TUPELO • Even as her office argues in court that the state of Mississippi is providing adequate mental health services, Attorney General Lynn Fitch says she might consider fighting a judge's ruling to the contrary. 

The state is currently asking U.S. District Judge Carlton Reeves to find that it has made sufficient improvements since he ruled in 2019 that Mississippi was in violated of federal law and “operates a system that unlawfully discriminates against persons with serious mental illness.”

In a recent filing with the court, the attorney general's office argued that since this ruling, the state has made improvements to its mental health services, with additional improvements planned.

Before speaking at the Lee County Republican Women's Club on Tuesday night, Fitch told the Daily Journal that if Reeves orders additional federal remedies to improve state mental health services, she would “take a hard look” at appealing the decision.

“We represent all of the parties, and it’s in the best interest of the state to continue to provide great and empowering services,” Fitch said. “We’ll look at it, but we feel like it’s a very comprehensive plan, and the judge is going to take a hard look at it.”

Attorneys in the Mississippi Attorney General’s Office wrote in court documents on April 30 that Mississippi is in compliance with the Americans with Disabilities Act and that the state is meeting mental health needs for Mississippi residents.

“In ordering a remedy under the ADA, the Court should not read or apply the ADA (including issuing a remedy under it) in a way that would create serious and ongoing federalism problems,” the state’s argument reads. “The Court should therefore not issue sweeping relief that invades the inner, day-to-day workings of State government.”

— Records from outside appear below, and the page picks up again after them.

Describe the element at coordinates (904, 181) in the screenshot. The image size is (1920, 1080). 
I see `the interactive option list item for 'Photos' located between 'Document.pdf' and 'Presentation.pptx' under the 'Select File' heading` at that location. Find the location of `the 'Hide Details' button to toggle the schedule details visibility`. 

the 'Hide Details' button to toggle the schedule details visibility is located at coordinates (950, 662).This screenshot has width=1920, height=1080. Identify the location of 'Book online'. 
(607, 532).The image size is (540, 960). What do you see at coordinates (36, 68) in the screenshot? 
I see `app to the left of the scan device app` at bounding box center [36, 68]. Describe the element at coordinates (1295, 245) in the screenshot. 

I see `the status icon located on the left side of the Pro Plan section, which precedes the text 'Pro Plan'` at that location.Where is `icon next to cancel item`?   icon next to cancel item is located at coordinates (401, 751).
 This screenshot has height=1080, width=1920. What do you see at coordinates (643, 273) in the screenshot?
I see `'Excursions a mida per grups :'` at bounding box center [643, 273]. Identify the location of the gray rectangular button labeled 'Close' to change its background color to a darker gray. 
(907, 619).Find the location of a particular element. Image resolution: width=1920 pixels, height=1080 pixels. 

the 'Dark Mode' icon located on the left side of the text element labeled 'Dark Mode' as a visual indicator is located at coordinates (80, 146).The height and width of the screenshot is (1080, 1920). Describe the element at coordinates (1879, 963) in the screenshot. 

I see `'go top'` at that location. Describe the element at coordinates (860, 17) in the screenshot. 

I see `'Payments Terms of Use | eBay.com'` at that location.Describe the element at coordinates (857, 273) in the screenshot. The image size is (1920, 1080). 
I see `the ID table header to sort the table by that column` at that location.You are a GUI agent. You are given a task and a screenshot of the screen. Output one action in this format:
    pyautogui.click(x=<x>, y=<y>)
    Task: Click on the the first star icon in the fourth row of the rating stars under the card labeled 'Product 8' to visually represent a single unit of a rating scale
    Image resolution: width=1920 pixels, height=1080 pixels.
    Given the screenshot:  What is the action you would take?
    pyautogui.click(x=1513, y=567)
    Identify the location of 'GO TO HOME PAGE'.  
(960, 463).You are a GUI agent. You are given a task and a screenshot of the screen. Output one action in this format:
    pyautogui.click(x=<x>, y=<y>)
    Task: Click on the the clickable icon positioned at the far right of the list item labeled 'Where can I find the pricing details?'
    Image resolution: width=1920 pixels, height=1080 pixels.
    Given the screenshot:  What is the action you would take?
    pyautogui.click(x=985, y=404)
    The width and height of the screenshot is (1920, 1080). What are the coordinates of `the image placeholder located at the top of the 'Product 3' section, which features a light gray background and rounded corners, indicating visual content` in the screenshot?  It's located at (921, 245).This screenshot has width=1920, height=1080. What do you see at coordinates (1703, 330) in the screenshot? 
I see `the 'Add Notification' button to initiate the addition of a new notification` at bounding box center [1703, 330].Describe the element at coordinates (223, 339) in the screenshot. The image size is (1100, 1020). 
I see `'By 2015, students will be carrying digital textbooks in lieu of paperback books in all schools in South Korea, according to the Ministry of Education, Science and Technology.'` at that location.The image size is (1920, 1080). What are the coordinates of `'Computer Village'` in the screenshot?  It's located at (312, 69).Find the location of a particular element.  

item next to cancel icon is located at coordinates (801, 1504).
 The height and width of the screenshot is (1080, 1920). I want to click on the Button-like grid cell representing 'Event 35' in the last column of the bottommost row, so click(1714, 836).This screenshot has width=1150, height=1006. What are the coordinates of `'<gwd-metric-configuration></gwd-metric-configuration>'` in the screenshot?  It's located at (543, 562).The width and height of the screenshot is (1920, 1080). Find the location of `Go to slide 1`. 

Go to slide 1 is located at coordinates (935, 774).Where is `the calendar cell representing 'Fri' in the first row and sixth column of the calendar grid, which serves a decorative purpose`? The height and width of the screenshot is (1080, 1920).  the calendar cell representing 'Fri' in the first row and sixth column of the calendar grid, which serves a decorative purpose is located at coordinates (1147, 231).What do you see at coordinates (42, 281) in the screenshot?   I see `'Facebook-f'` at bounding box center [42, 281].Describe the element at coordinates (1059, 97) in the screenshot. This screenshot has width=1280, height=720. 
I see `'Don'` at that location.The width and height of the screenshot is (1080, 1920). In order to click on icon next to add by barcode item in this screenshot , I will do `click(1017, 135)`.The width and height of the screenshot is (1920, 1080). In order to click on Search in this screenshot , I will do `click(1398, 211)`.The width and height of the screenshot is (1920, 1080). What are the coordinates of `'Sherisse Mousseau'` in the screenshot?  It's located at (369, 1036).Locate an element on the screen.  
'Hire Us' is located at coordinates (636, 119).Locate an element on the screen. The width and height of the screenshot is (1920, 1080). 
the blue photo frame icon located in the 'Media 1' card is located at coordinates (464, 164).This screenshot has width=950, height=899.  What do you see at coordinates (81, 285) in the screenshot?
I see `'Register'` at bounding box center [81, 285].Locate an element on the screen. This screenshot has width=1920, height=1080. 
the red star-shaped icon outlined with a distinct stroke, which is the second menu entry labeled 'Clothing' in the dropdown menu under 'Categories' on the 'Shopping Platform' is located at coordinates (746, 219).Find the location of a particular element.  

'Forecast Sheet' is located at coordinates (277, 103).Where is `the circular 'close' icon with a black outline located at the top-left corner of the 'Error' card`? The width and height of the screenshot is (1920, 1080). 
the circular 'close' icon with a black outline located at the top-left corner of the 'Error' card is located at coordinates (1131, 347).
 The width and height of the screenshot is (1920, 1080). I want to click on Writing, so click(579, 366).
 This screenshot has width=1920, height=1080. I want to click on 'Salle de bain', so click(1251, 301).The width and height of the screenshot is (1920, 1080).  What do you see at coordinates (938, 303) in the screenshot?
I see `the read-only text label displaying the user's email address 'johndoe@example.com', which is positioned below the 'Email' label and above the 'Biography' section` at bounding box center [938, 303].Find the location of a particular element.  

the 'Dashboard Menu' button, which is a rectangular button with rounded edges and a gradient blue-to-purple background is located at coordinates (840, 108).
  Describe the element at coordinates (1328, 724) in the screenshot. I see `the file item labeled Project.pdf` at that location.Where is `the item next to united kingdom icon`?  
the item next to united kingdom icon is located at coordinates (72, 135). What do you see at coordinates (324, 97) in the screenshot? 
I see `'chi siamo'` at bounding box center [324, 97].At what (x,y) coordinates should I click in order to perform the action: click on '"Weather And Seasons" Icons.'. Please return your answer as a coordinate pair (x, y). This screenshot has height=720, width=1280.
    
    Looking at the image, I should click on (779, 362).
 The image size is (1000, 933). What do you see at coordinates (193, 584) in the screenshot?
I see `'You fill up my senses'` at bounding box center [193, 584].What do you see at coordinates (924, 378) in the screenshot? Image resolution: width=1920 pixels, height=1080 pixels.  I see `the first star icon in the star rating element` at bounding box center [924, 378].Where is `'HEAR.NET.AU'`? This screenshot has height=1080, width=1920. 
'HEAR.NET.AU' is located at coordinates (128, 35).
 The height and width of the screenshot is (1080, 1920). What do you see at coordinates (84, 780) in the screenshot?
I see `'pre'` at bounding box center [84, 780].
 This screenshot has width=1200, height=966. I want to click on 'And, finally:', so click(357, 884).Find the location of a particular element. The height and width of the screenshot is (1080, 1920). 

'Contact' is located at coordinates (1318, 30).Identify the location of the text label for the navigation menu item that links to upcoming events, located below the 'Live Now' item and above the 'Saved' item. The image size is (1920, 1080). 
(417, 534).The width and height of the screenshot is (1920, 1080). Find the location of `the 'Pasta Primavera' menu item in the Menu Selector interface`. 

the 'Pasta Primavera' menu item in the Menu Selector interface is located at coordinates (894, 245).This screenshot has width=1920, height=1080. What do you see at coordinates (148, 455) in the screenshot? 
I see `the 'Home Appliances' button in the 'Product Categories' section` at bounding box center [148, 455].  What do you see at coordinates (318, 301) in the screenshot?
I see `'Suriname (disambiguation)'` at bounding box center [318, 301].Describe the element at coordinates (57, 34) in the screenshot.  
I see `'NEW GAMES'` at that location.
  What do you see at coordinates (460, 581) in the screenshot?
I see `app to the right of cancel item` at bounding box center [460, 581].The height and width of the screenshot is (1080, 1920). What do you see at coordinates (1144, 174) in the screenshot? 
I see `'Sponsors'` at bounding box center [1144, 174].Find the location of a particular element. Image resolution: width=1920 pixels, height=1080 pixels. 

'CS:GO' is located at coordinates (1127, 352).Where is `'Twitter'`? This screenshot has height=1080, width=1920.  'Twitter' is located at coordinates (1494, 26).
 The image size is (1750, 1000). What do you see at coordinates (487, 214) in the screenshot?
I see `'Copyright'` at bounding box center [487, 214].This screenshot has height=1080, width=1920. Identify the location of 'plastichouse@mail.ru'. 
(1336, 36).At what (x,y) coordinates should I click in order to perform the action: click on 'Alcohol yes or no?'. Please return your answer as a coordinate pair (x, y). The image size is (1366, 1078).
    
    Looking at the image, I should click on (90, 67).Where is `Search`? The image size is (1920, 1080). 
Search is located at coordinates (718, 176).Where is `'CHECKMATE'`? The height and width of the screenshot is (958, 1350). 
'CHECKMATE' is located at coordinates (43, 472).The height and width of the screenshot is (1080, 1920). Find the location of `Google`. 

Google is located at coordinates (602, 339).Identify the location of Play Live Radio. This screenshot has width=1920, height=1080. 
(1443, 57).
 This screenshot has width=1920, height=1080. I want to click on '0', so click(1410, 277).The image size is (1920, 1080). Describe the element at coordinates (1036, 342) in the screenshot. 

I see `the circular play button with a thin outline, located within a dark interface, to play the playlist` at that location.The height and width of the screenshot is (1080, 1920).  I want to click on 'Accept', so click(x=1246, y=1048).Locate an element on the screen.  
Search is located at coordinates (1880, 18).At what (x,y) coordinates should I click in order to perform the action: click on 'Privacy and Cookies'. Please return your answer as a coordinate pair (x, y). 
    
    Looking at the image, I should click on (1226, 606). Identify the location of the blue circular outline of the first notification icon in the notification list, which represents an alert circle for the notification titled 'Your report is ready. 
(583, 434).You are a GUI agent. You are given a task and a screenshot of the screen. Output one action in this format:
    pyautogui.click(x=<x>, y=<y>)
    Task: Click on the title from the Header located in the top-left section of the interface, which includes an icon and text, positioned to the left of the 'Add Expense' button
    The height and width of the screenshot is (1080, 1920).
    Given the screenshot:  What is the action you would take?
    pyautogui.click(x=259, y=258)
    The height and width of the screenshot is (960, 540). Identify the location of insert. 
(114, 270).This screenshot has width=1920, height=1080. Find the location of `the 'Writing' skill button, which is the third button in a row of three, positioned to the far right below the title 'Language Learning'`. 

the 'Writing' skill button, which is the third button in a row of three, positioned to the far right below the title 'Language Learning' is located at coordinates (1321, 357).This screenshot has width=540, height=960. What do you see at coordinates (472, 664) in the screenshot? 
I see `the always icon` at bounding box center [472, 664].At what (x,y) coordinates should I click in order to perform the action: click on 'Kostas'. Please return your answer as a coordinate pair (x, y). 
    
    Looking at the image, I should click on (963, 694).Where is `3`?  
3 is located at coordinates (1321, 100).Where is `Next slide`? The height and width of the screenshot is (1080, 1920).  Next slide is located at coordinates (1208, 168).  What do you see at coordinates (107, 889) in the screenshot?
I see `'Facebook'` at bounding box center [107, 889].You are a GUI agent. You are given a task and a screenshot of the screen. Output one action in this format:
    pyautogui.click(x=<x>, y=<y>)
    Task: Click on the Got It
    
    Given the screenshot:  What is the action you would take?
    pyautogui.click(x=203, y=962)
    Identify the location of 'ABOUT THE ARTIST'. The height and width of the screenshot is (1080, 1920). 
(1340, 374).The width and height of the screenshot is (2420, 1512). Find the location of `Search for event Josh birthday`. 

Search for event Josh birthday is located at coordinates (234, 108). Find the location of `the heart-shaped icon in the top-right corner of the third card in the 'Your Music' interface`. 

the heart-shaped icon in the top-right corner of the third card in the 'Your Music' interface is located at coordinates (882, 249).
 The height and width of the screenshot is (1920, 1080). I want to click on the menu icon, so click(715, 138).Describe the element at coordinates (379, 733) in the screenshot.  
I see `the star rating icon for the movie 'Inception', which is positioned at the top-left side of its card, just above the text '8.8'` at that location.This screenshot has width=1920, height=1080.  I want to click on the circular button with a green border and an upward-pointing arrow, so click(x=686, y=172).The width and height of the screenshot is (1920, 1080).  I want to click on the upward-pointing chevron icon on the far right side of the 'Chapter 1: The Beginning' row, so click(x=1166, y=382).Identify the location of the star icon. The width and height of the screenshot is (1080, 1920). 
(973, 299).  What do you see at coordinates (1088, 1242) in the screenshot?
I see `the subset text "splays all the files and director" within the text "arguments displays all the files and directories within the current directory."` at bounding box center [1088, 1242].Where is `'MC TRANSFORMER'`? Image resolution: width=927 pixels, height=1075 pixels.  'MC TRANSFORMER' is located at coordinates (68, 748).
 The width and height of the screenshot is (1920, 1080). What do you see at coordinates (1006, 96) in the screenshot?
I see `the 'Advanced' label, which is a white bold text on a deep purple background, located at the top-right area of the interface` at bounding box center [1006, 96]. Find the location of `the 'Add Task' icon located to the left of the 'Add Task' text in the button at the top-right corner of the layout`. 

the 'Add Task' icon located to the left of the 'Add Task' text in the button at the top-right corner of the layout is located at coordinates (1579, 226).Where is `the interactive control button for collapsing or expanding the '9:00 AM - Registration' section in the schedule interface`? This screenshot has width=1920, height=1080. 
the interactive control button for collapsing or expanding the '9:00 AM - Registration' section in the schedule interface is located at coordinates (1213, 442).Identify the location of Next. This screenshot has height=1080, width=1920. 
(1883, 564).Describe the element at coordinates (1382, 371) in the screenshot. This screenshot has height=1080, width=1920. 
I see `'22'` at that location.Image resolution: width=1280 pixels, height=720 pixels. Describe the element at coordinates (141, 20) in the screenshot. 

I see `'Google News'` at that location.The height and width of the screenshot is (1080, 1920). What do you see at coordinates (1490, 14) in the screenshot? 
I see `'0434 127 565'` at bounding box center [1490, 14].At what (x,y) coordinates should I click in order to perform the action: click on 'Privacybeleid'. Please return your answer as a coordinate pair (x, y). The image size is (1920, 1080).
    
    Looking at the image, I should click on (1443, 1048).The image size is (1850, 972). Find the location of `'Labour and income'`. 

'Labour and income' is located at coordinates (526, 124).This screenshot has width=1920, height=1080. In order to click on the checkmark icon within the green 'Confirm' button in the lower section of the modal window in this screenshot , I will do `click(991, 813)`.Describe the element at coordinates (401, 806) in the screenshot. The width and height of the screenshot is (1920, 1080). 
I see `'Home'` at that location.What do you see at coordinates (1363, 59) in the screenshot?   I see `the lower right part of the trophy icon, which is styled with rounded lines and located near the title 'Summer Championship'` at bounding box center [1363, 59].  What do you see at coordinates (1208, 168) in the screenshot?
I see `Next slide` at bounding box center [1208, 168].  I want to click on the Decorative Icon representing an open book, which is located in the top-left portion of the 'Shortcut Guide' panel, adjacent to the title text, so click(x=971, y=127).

The state has asked the court to dismiss a suit brought by the federal government. 

If Reeves rules in favor of the DOJ and the state appeals the order, the U.S. Court of Appeals for the 5th Circuit would have the option to weigh in on the suit. 

The state’s proposal is in response to a court order issued by U.S. District Judge Carlton Reeves requiring both attorneys for the state and the U.S. Department of Justice to submit a remediation plan for mental health services.

The justice department’s attorneys have until May 21 to submit their own proposed plan.

In a February hearing, attorneys for the state and the federal government indicated they were close to an agreement about a remediation order but disagreed about how to monitor the state's compliance with an anticipated remediation order.

Michael Hogan, the appointed special master who is ensuring the court’s wishes are carried out during the litigation, will have a chance to weigh in on any potential disagreements in the different plans on June 4.

The attorneys will also convene for a new hearing before the court in June 2021.

As evidence, the state argues that it has enacted more community-based treatment services such as mobile crisis response teams and crisis stabilization units in each mental health region of the state.

The state was forced to enter into a remedial process after Judge Reeves ruled in September 2019 that Mississippi was in violation of the federal Americans with Disabilities Act because there were inadequate resources in Mississippi communities to treat people with mental illnesses effectively.

Reeves concluded that Mississippians with mental illness were essentially being segregated to state-run hospitals instead of being treated within community centers.

Joy Hogge is the executive director of Families with Allies, a mental health advocacy in the state.

She told the Daily Journal that she’s interested in knowing if one of the parties the AG’s office is representing are actual people who need these services and how has the AG’s office gotten their feedback on services that are needed.

“I’d also like to learn more about what outcomes will be used to assess this plan, how input from people receiving services will be gathered and how the necessary coordination among the division of Medicaid, the Department of Mental Health, the community mental health centers and managed care organizations will be accomplished,” Hogge said.